Today on Findlaw, I explore the problematic misuse of executive privilege in the Bush administration.
That misuse continued late last week when former White House Chief of Staff Karl Rove refuse to honor the subpoena of a House subcommittee looking into whether or not wrongful pressure was brought upon US attorneys in the prosecution of a former Democratic governor of Arkansas. The subcommittee had subpoenaed Rove in May to explore what, if any role, he played in the prosecution of former Alabama Governor Don Siegelman or in the unexplained dismissal of US Attorneys. In spurning the subpoena, Rove indicated that he was following the instruction of the White House not to appear before the committee on the grounds that this would interfere with the president’s internal communications. The full committee and ultimately the full House must now decide whether to hold Mr. Rove in contempt.
Late last month, in a related inquiry being litigated in the District Court in Washington, D.C., Judge John D. Bates heard vigorous argument from the Bush White House in defense of its refusal to supply documents to Congress or to allow the Congressional testimony of former White House Counsel Harriet Miers and Chief of Staff Joshua Bolten regarding the controversial dismissal of a series of U.S. Attorneys. Here too, Congress is investigating based on suspicion that the dismissals were politically-motivated; and, as in the case of Mr.

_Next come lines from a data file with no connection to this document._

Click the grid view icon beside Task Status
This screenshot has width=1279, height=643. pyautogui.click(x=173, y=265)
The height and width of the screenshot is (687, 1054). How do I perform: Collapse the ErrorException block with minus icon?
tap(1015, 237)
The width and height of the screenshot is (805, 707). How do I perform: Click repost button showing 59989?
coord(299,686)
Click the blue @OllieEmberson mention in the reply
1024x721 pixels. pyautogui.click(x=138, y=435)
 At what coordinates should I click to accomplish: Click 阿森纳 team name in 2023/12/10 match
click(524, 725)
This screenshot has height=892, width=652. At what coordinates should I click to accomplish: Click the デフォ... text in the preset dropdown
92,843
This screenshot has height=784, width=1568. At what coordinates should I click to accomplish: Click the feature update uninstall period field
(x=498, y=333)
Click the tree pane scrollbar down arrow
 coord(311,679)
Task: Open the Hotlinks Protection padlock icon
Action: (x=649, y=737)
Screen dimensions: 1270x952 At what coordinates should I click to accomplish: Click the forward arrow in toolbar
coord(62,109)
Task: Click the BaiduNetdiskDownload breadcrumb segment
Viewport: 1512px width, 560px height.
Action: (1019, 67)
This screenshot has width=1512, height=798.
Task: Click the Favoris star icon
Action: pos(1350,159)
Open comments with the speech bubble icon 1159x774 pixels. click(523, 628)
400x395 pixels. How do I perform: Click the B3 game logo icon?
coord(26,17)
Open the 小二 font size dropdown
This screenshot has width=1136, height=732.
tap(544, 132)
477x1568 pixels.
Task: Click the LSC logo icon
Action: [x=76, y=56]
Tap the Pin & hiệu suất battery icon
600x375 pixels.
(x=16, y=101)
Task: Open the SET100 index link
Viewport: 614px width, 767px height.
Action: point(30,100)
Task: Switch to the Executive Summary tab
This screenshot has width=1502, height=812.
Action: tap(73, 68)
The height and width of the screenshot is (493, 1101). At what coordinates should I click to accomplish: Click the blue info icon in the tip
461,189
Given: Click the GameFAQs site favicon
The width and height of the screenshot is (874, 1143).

Rove, the Bush Administration has blocked its inquiry by asserting executive privilege.
It is smugly assumed by the Bush administration that the awkwardness and difficulty of resolving an inter-branch dispute over executive privilege will mean that the case will linger past the national election and next January when the matter can be declared moot. The rule of law deserves better.
Judge Bates who has charge of the Miers/Bolten matter should put the burden on The White House to establish – as a matter of original understanding – the constitutional basis for the privilege beyond national security and the protection from outside interference of an on-going federal prosecution. The historical compilation of privilege claims was undertaken some years ago in the Office of Legal Counsel by the venerable Herman Marcuse whose service in OLC goes clear back to Humphrey’s Executor if not before. Marcuse found what Archibald Cox found:
“Over a period of a century and a half thirteen Presidents found a total of twenty occasions on which to refuse to turn over information demanded by an arm of Congress… .If one looks at what was done and confines the words to the events, nothing appears which even approaches a solid historical practice of recognizing claims of executive privilege based upon an undifferentiated need for preserving the secrecy of internal communications within the Executive Branch.”
Allowing Rove, Miers and Bolten to stiff arm Congress in the present matter where the heart of the inquiry is prosecutorial abuse, itself, stands the purpose of the privilege on its head.
If the court turns away the Administration’s overly-broad claim of executive privilege here, it jeopardizes no national security interest or ongoing investigation. The question presented is simply whether existing laws are adequate to avert the apparent or actual politicization of major charging and subsidiary prosecutorial judgments by the mid-term dismissals of U.S. Attorneys and to ensure going forward that the dismissal of presidential appointees is not fobbed off on unaccountable staff assistants. In the present matter, neither the President nor the then-Attorney General claimed to have supervised the dismissals closely or at all. Perhaps the administration wishes to argue that is “merely” near-impeachable maladministration, but alternatively, it could well be a systemic failure of the law. Either way, the Congress has a fully legitimate legislative interest.
Finally, even if Judge Bates is reluctant to re-examine the scope of executive privilege, there is a simple and well-established principle that should foreclose a successful privilege claim: the dismissals represent past, not ongoing, decision-making. The late Attorney General William French Smith reflected that legislative oversight “can almost always be properly conducted with reference to information concerning decisions which the Executive Branch has already reached.”
Indeed, the historic defender of the presidential office, the Office of Legal Counsel, has written that “[t]he courts have held that the ‘deliberative process’ privilege does not protect documents which reflect final opinions, statements of reasons supplying the bases for decisions, or policies actually adopted, or documents that otherwise constitute the ‘working law’ of the agency.”
For these reasons, the subpoenas for Rove’s, Miers’s and Bolten’s testimony, as well as for relevant documents, should be enforced. Better yet, the President should take the high ground and send his one-time aides to the Hill with their relevant papers without compulsory process. Doing so would affirm that cooperating with legislative objectives can be, in the American Republic, another way to defend and enhance the body politic’s respect for the office of the Presidency.
And on an unrelated – but grateful (yet bittersweet) – note, so long to Convictions as we have known it. The short experiment into the blog world has been fun. I look forward to participating in the new format, and this now blog-homeless-writer welcomes offers of blog-shelter from those who may have interest in the honest application of conservative principles to, well, even conservatives.